Nisa uyanır ve çok geç kaldığının farkına varır. Hemen üstüne okul formalarını giyip çantasını aldığı gibi aşağı koşar. Tam kapıdan çıkacakken defterini çalışma masasının üstünde unuttuğu aklına gelir. Mecburen odasına aceleyle koşa koşa çıkar. Odasında çok vakit kaybetmeden lazım olan defterini bulur ve tekrar merdivenlerden aşağı resmen ışık hızıyla inmeye başlar. Kapının önündeki ayakkabıları ayağına geçirdikten sonra defterini çantasına koyar ve o anda ablası Nisa'nın ağzına çilek reçelli ekmeği tıkar ve şöyle der;

"Bir şey yemeden nereye küçük hanım? Hemen içeri. Yemek yenilecek okula öyle gidilecek. Boş mideyle kafa mı çalışırmış?"

Nisa o an ağzı dolu olduğu için konuşamaz. Çok geçmeden ağzındaki lokmayı yer ve bitirir. Ablasına cevap verir.
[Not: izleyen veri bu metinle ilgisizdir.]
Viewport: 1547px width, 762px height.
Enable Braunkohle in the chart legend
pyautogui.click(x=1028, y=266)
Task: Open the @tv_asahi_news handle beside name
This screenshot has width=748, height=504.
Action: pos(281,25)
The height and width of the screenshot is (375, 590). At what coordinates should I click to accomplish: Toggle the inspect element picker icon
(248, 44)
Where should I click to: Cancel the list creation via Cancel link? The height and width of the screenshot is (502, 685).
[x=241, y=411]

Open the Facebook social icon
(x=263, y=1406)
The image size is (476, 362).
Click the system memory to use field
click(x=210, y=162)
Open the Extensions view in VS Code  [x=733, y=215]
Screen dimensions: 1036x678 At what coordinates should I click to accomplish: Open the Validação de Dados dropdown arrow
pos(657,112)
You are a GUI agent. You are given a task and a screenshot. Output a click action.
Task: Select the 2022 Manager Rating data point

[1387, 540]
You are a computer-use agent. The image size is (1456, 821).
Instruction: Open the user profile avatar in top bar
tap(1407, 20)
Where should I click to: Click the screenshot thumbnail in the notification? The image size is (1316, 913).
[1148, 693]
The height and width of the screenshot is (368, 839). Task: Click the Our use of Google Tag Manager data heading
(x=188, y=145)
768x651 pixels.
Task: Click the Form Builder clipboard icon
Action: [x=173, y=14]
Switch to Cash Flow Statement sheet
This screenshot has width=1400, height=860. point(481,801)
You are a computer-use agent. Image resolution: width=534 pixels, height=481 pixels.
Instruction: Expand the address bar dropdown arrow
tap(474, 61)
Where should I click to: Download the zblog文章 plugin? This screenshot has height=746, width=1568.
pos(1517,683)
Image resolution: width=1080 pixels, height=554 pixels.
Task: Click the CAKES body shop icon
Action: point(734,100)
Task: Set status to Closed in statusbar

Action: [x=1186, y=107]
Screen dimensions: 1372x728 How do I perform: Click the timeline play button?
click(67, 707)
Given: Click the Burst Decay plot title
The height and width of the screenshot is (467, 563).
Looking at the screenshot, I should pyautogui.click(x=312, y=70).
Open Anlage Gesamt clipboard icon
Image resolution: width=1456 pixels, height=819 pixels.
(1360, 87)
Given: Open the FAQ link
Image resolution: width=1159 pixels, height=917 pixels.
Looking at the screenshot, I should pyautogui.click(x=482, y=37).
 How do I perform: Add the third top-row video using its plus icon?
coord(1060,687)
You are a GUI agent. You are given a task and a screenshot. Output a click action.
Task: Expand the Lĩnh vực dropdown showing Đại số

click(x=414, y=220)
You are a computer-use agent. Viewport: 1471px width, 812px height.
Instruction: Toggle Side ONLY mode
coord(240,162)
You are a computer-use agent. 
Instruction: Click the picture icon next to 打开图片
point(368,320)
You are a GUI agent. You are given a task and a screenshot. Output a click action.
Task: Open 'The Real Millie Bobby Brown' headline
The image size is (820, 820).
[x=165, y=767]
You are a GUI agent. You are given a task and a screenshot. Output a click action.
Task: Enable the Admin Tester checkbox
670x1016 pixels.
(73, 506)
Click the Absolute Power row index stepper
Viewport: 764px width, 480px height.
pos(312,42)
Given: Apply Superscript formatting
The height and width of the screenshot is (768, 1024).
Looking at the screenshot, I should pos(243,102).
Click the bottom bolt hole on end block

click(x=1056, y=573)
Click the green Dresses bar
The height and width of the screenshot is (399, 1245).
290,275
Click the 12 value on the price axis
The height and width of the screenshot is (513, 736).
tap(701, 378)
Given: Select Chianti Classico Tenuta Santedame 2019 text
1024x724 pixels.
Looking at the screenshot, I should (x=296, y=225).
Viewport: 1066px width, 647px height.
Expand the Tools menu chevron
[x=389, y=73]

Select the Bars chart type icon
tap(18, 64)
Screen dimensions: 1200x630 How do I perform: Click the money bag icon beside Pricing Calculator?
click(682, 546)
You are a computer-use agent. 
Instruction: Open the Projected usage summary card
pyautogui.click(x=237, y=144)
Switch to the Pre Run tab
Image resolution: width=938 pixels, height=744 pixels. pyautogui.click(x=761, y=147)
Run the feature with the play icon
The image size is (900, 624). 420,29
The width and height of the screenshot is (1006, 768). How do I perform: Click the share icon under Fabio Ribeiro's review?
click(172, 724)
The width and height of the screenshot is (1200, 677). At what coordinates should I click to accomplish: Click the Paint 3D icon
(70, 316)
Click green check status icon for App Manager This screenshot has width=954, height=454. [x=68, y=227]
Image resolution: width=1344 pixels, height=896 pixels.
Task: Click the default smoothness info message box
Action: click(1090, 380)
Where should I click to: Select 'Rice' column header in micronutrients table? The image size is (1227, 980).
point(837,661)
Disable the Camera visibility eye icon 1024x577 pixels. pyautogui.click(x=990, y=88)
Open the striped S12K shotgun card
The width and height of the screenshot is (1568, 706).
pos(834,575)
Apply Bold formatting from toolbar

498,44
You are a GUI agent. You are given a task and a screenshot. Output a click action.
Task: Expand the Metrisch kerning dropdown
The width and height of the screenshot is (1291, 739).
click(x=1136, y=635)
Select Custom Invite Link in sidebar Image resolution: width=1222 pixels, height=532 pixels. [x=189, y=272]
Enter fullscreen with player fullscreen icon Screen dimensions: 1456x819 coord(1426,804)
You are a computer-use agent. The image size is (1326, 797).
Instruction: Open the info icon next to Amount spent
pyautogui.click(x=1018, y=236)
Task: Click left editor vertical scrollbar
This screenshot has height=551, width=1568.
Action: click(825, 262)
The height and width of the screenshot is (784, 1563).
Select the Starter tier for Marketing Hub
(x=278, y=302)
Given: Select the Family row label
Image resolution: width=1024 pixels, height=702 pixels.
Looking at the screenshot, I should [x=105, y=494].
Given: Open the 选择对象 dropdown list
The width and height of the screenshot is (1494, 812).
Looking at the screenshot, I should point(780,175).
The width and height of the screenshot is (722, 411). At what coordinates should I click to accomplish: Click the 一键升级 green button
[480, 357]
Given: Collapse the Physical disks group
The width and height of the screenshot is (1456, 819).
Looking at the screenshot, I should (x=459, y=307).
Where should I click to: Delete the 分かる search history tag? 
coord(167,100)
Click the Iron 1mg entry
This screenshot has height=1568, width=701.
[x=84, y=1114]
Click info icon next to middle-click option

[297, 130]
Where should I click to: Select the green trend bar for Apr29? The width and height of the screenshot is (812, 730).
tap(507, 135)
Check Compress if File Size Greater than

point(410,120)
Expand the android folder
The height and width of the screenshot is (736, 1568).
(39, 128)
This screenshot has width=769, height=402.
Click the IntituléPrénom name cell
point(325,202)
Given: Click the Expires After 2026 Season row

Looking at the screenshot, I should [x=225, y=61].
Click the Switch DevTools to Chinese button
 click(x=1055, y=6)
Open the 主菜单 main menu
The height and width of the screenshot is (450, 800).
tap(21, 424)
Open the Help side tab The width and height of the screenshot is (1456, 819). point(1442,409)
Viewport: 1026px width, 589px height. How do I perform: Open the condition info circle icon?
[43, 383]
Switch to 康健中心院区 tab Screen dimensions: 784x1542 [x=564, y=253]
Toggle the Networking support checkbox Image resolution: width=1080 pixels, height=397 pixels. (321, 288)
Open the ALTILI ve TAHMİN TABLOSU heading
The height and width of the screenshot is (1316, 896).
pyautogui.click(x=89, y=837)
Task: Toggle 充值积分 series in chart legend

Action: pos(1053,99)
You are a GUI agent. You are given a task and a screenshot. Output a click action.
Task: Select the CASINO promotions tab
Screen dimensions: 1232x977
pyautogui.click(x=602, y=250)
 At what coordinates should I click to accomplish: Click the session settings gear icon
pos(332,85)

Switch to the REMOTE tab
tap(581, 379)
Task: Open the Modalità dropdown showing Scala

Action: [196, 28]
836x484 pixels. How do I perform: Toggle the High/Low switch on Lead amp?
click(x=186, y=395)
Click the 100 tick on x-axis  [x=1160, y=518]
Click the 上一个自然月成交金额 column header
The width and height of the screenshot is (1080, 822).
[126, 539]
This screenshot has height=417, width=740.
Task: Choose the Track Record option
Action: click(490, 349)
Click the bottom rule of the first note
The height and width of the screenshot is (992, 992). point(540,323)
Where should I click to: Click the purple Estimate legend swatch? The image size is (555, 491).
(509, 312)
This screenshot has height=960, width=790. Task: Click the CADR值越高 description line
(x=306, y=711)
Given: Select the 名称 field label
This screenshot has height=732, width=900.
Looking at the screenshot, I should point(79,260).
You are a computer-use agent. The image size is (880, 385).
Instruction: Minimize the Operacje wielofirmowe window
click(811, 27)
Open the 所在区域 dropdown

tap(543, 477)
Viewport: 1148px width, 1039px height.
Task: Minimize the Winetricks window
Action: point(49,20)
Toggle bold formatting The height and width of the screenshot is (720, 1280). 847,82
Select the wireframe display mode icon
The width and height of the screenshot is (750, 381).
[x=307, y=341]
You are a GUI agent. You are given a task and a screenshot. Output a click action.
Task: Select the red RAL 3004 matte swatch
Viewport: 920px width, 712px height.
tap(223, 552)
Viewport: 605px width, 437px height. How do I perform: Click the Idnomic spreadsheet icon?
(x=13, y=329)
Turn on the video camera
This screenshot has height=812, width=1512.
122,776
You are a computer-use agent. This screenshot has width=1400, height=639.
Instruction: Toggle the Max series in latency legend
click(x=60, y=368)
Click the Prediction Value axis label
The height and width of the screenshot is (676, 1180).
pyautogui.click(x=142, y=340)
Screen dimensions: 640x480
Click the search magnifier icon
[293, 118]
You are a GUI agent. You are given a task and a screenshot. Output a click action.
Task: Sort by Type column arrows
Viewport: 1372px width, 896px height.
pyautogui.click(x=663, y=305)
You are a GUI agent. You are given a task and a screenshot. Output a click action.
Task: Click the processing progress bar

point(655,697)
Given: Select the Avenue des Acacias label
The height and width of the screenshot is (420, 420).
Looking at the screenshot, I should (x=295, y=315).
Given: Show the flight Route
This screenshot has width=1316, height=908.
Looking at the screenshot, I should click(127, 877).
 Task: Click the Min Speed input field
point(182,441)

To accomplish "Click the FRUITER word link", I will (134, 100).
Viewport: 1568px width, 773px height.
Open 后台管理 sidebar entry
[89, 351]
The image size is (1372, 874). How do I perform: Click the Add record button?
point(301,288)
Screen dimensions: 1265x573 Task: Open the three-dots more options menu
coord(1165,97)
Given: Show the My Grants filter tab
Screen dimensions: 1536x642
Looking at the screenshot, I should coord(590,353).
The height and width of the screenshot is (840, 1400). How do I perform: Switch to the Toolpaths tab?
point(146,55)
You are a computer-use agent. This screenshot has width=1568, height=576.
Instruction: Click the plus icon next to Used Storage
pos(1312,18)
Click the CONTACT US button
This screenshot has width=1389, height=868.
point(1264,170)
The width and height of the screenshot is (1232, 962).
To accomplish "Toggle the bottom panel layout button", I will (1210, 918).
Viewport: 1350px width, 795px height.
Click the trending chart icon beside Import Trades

"Abla hiç vaktim yok ödev teslimi var bu gün. Hee birde sözlü. Onun için benim hemen okula gitmem lazım." Nisa'yı böyle açıklama yapması bile kurtarmamıştı. Ablası onu kolundan tutuğu gibi bir şeyler yemesi için mutfağa götürmüştü. Nisa istemese bile direnmenin bir fayda etmeyeceğini ve sadece boşa zaman kaybı yaşadığını anlar. Hemen ablasının istediğini yapar. Bir kaç şey ağzına attıktan sonra ablasını öpüp hemen evden çıkar. Nisa okula giderken ablası hakkında düşüncelere kapılır.

"Ablam gün geçtikçe anneme benzemeye devam ediyordu. Bu gün resmen aynı annem gibi davrandı. Bir an sanki karşımda ablam değil annem varmış gibi hissettim. Ablam onca sene bana hem annelik hem ablalık yaptı. Babamda hep iki kızı için didinip durdu. Tek bir isteği vardı bizden o da büyüyüp kendi ayaklarımızın üstünde durabilmemizi istedi. Şimdi iki kızı da okuyup babasının yüzünü kara çıkarmamaya çalışıyordu. O kızlar tabi ki ben ve ablam. Ben bildiğiniz gibi lise sona gidiyorum ablamda üniversite ikiye. Yani anlayacağınız hep bir amacımız oldu. O amaç ise şuydu; Babama layık bir evlat olmaktı. Tabi ben bunu pek başara bilmiş değilim o ayrı mesele. Ama ablam bana hiç benzemez. Ben asiyken o tersine sakin hep içine kapanık bir tip olmuştu. Bu yönü anneme çok benziyordu. 5 sene önce astım hastası olduğumu öğrendim. Bilirsiniz astım hastalarına ne çok mutluluk ne de çok üzüntü iyi değildir. En kötüsü de fazla heyecan. Ben bunu dozunu hiç bir zaman ayarlayamadım ve 3 sene önce hiç yapmamam gereken bir şeyi yaptım. Bu annemi kaybetmeme neden olan hayatım boyunca yaptığım en büyük hatamdı. Hatam,bir gün ablamın yeni spor motorunu kaçırıp onun gibi büyüdüm havalarında hız yapmak istedim. Ama bu çok iyi bir fikir değildi. Sonucu da çok iyi bitmedi. Motoru gece bir şekilde çalıştırıp ilk sokak aralarında gezmeye başladım ve sonra caddeye çıktım. Caddeye çıktığımda pek araba yoktu. Yani ben öyle sanmıştım. Gaza yüklendim ilk 80,90,100 ...gittikçe hızlanmaya başlamıştım. Tabi motorun hızı arttıkça kontrol yeteneği git gide azalıyordu. Çok geçmeden bir yere kontrolümü kaybedip çarpmıştım. Allah'tan kafamda kaskım vardı ama astımım yaşamamam için elinden geleni yapıyordu. Bir anda bir acı hissettim ve nefesim kesilmesiyle gözlerimin kapanması bir olmuştu. O kazadan sonra bir ameliyata girmem gerekiyordu. Zaten bu ameliyat yüzünden,hız tutkunluğum yüzünden annemi kaybetmiştim. Ama bu gün yine ablam annem gibi davranarak resmen yaptığım yanlışı çok sert şekilde yüzüme vurmuştu. Benim yüzümden o da annesiz kalmıştı. Ama bir kere olsun bunun yüzünden bana isyanda bulunmadı. Tersine benim suçumun olmadığını söyleyip beni teselli eden ablamdı. Off çok konuştun Nisa yürü yürü okula sözlü seni bekler. Aa! Birde Serhat Bey. Nasıl unuttum onu ben?" der içinden ve yüzündeki sinsi gülüşle okula gider.

Arda,Serhat ve Emir çocukların yanına giderler. Tabi konu ağabey olunca kimseyi hatta babasını bile tanımayan Serhat direk çocuğun yanına gider gitmez." Siz kimsiniz de benim ağabeyime el kaldırırsınız?" deyip yumruğu çocuğun suratına yapıştırır. Bir süre kavga ettikten sonra çocukların teki kurtulur arkadaşının üstünde olan Arda'yı altına alır ve yüzüne yüzüne yumruklar savurur. Bunu gören Serhat deliye döner ve hemen altındaki çocuğu bırakıp ağabeyinin üstündeki çocuğu kaldırır ve kafa atar. Sonra çocuklar kaçarlar. Serhat ağabeyine dönerek.